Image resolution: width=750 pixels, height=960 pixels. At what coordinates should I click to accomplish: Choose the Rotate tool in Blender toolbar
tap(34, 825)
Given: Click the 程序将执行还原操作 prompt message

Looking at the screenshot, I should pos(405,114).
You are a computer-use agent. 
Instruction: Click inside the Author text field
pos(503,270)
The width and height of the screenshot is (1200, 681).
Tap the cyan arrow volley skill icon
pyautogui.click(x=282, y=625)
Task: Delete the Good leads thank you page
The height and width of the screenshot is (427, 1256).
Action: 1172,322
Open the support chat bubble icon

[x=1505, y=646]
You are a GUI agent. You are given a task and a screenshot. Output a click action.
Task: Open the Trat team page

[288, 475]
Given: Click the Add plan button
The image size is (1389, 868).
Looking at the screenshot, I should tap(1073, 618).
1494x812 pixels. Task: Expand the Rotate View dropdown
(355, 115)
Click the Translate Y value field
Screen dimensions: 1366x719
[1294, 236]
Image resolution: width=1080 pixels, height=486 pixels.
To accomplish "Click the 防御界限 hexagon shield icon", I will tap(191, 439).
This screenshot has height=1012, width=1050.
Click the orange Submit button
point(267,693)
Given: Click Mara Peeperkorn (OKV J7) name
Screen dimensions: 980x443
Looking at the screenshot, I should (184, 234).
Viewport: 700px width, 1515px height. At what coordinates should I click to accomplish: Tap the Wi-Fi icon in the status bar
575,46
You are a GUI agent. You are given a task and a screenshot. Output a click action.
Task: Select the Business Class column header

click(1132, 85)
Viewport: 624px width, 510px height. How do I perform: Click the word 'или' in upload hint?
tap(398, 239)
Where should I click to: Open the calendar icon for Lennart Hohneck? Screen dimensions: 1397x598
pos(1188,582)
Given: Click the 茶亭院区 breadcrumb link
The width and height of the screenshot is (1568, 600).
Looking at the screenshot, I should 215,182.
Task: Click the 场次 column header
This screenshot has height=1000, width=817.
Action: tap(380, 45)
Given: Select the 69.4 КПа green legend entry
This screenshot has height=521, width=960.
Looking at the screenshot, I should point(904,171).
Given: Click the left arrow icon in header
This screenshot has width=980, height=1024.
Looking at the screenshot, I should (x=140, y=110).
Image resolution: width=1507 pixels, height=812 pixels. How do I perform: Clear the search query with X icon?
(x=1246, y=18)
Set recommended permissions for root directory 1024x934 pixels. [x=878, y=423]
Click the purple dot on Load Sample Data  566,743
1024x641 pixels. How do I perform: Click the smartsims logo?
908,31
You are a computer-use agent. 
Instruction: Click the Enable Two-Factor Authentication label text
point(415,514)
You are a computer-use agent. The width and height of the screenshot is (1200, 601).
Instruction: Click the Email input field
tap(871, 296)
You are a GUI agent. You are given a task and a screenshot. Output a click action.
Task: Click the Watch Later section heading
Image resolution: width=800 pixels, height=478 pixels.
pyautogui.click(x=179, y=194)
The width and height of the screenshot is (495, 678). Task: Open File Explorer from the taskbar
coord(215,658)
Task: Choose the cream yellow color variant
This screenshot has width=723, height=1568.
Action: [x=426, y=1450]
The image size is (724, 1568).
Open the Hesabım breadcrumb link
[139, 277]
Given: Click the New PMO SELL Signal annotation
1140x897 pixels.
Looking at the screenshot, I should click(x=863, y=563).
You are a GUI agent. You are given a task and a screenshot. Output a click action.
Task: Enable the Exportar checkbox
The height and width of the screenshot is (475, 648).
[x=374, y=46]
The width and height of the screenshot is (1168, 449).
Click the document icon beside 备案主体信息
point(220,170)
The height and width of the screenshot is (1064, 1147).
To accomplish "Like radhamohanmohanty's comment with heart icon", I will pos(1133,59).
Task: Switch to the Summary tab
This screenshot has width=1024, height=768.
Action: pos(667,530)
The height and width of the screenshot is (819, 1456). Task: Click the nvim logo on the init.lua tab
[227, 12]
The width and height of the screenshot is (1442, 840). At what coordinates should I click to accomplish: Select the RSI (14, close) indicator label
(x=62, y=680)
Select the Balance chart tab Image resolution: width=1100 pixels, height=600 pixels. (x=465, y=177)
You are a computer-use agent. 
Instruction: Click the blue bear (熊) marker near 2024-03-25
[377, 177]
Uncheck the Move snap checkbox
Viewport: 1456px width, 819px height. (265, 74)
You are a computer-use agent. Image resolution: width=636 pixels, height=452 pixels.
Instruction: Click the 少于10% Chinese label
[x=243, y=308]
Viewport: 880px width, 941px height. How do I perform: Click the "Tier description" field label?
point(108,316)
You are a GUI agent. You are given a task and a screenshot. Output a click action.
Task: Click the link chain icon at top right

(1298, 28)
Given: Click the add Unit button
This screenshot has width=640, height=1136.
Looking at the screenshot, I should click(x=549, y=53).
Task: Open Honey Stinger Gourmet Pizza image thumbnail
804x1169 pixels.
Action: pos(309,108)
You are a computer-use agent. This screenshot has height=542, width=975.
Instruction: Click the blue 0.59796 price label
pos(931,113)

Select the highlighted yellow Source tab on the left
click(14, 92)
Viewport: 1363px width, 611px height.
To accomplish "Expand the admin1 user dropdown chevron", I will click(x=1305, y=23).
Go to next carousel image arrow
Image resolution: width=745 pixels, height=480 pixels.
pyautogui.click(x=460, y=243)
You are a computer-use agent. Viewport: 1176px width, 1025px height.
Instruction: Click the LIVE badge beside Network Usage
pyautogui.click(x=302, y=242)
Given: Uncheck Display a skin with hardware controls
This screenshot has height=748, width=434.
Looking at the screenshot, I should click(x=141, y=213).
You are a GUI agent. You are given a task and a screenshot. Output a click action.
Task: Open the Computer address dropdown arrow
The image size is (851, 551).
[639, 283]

■ **PROMPT**
Render every line of the listing above as a Markdown table with two columns, Row and Line. Number the rows in order and omit blank lines.

■ **WRITTEN RESPONSE**
| Row | Line |
|---|---|
| 1 | Image resolution: width=750 pixels, height=960 pixels. At what coordinates should I click to accomplish: Choose the Rotate tool in Blender toolbar |
| 2 | tap(34, 825) |
| 3 | Given: Click the 程序将执行还原操作 prompt message |
| 4 | Looking at the screenshot, I should pos(405,114). |
| 5 | You are a computer-use agent.  |
| 6 | Instruction: Click inside the Author text field |
| 7 | pos(503,270) |
| 8 | The width and height of the screenshot is (1200, 681). |
| 9 | Tap the cyan arrow volley skill icon |
| 10 | pyautogui.click(x=282, y=625) |
| 11 | Task: Delete the Good leads thank you page |
| 12 | The height and width of the screenshot is (427, 1256). |
| 13 | Action: 1172,322 |
| 14 | Open the support chat bubble icon |
| 15 | [x=1505, y=646] |
| 16 | You are a GUI agent. You are given a task and a screenshot. Output a click action. |
| 17 | Task: Open the Trat team page |
| 18 | [288, 475] |
| 19 | Given: Click the Add plan button |
| 20 | The image size is (1389, 868). |
| 21 | Looking at the screenshot, I should tap(1073, 618). |
| 22 | 1494x812 pixels. Task: Expand the Rotate View dropdown |
| 23 | (355, 115) |
| 24 | Click the Translate Y value field |
| 25 | Screen dimensions: 1366x719 |
| 26 | [1294, 236] |
| 27 | Image resolution: width=1080 pixels, height=486 pixels. |
| 28 | To accomplish "Click the 防御界限 hexagon shield icon", I will tap(191, 439). |
| 29 | This screenshot has height=1012, width=1050. |
| 30 | Click the orange Submit button |
| 31 | point(267,693) |
| 32 | Given: Click Mara Peeperkorn (OKV J7) name |
| 33 | Screen dimensions: 980x443 |
| 34 | Looking at the screenshot, I should (184, 234). |
| 35 | Viewport: 700px width, 1515px height. At what coordinates should I click to accomplish: Tap the Wi-Fi icon in the status bar |
| 36 | 575,46 |
| 37 | You are a GUI agent. You are given a task and a screenshot. Output a click action. |
| 38 | Task: Select the Business Class column header |
| 39 | click(1132, 85) |
| 40 | Viewport: 624px width, 510px height. How do I perform: Click the word 'или' in upload hint? |
| 41 | tap(398, 239) |
| 42 | Where should I click to: Open the calendar icon for Lennart Hohneck? Screen dimensions: 1397x598 |
| 43 | pos(1188,582) |
| 44 | Given: Click the 茶亭院区 breadcrumb link |
| 45 | The width and height of the screenshot is (1568, 600). |
| 46 | Looking at the screenshot, I should 215,182. |
| 47 | Task: Click the 场次 column header |
| 48 | This screenshot has height=1000, width=817. |
| 49 | Action: tap(380, 45) |
| 50 | Given: Select the 69.4 КПа green legend entry |
| 51 | This screenshot has height=521, width=960. |
| 52 | Looking at the screenshot, I should point(904,171). |
| 53 | Given: Click the left arrow icon in header |
| 54 | This screenshot has width=980, height=1024. |
| 55 | Looking at the screenshot, I should (x=140, y=110). |
| 56 | Image resolution: width=1507 pixels, height=812 pixels. How do I perform: Clear the search query with X icon? |
| 57 | (x=1246, y=18) |
| 58 | Set recommended permissions for root directory 1024x934 pixels. [x=878, y=423] |
| 59 | Click the purple dot on Load Sample Data  566,743 |
| 60 | 1024x641 pixels. How do I perform: Click the smartsims logo? |
| 61 | 908,31 |
| 62 | You are a computer-use agent.  |
| 63 | Instruction: Click the Enable Two-Factor Authentication label text |
| 64 | point(415,514) |
| 65 | You are a computer-use agent. The width and height of the screenshot is (1200, 601). |
| 66 | Instruction: Click the Email input field |
| 67 | tap(871, 296) |
| 68 | You are a GUI agent. You are given a task and a screenshot. Output a click action. |
| 69 | Task: Click the Watch Later section heading |
| 70 | Image resolution: width=800 pixels, height=478 pixels. |
| 71 | pyautogui.click(x=179, y=194) |
| 72 | The width and height of the screenshot is (495, 678). Task: Open File Explorer from the taskbar |
| 73 | coord(215,658) |
| 74 | Task: Choose the cream yellow color variant |
| 75 | This screenshot has width=723, height=1568. |
| 76 | Action: [x=426, y=1450] |
| 77 | The image size is (724, 1568). |
| 78 | Open the Hesabım breadcrumb link |
| 79 | [139, 277] |
| 80 | Given: Click the New PMO SELL Signal annotation |
| 81 | 1140x897 pixels. |
| 82 | Looking at the screenshot, I should click(x=863, y=563). |
| 83 | You are a GUI agent. You are given a task and a screenshot. Output a click action. |
| 84 | Task: Enable the Exportar checkbox |
| 85 | The height and width of the screenshot is (475, 648). |
| 86 | [x=374, y=46] |
| 87 | The width and height of the screenshot is (1168, 449). |
| 88 | Click the document icon beside 备案主体信息 |
| 89 | point(220,170) |
| 90 | The height and width of the screenshot is (1064, 1147). |
| 91 | To accomplish "Like radhamohanmohanty's comment with heart icon", I will pos(1133,59). |
| 92 | Task: Switch to the Summary tab |
| 93 | This screenshot has width=1024, height=768. |
| 94 | Action: pos(667,530) |
| 95 | The height and width of the screenshot is (819, 1456). Task: Click the nvim logo on the init.lua tab |
| 96 | [227, 12] |
| 97 | The width and height of the screenshot is (1442, 840). At what coordinates should I click to accomplish: Select the RSI (14, close) indicator label |
| 98 | (x=62, y=680) |
| 99 | Select the Balance chart tab Image resolution: width=1100 pixels, height=600 pixels. (x=465, y=177) |
| 100 | You are a computer-use agent.  |
| 101 | Instruction: Click the blue bear (熊) marker near 2024-03-25 |
| 102 | [377, 177] |
| 103 | Uncheck the Move snap checkbox |
| 104 | Viewport: 1456px width, 819px height. (265, 74) |
| 105 | You are a computer-use agent. Image resolution: width=636 pixels, height=452 pixels. |
| 106 | Instruction: Click the 少于10% Chinese label |
| 107 | [x=243, y=308] |
| 108 | Viewport: 880px width, 941px height. How do I perform: Click the "Tier description" field label? |
| 109 | point(108,316) |
| 110 | You are a GUI agent. You are given a task and a screenshot. Output a click action. |
| 111 | Task: Click the link chain icon at top right |
| 112 | (1298, 28) |
| 113 | Given: Click the add Unit button |
| 114 | This screenshot has width=640, height=1136. |
| 115 | Looking at the screenshot, I should click(x=549, y=53). |
| 116 | Task: Open Honey Stinger Gourmet Pizza image thumbnail |
| 117 | 804x1169 pixels. |
| 118 | Action: pos(309,108) |
| 119 | You are a computer-use agent. This screenshot has height=542, width=975. |
| 120 | Instruction: Click the blue 0.59796 price label |
| 121 | pos(931,113) |
| 122 | Select the highlighted yellow Source tab on the left |
| 123 | click(14, 92) |
| 124 | Viewport: 1363px width, 611px height. |
| 125 | To accomplish "Expand the admin1 user dropdown chevron", I will click(x=1305, y=23). |
| 126 | Go to next carousel image arrow |
| 127 | Image resolution: width=745 pixels, height=480 pixels. |
| 128 | pyautogui.click(x=460, y=243) |
| 129 | You are a computer-use agent. Viewport: 1176px width, 1025px height. |
| 130 | Instruction: Click the LIVE badge beside Network Usage |
| 131 | pyautogui.click(x=302, y=242) |
| 132 | Given: Uncheck Display a skin with hardware controls |
| 133 | This screenshot has height=748, width=434. |
| 134 | Looking at the screenshot, I should click(x=141, y=213). |
| 135 | You are a GUI agent. You are given a task and a screenshot. Output a click action. |
| 136 | Task: Open the Computer address dropdown arrow |
| 137 | The image size is (851, 551). |
| 138 | [639, 283] |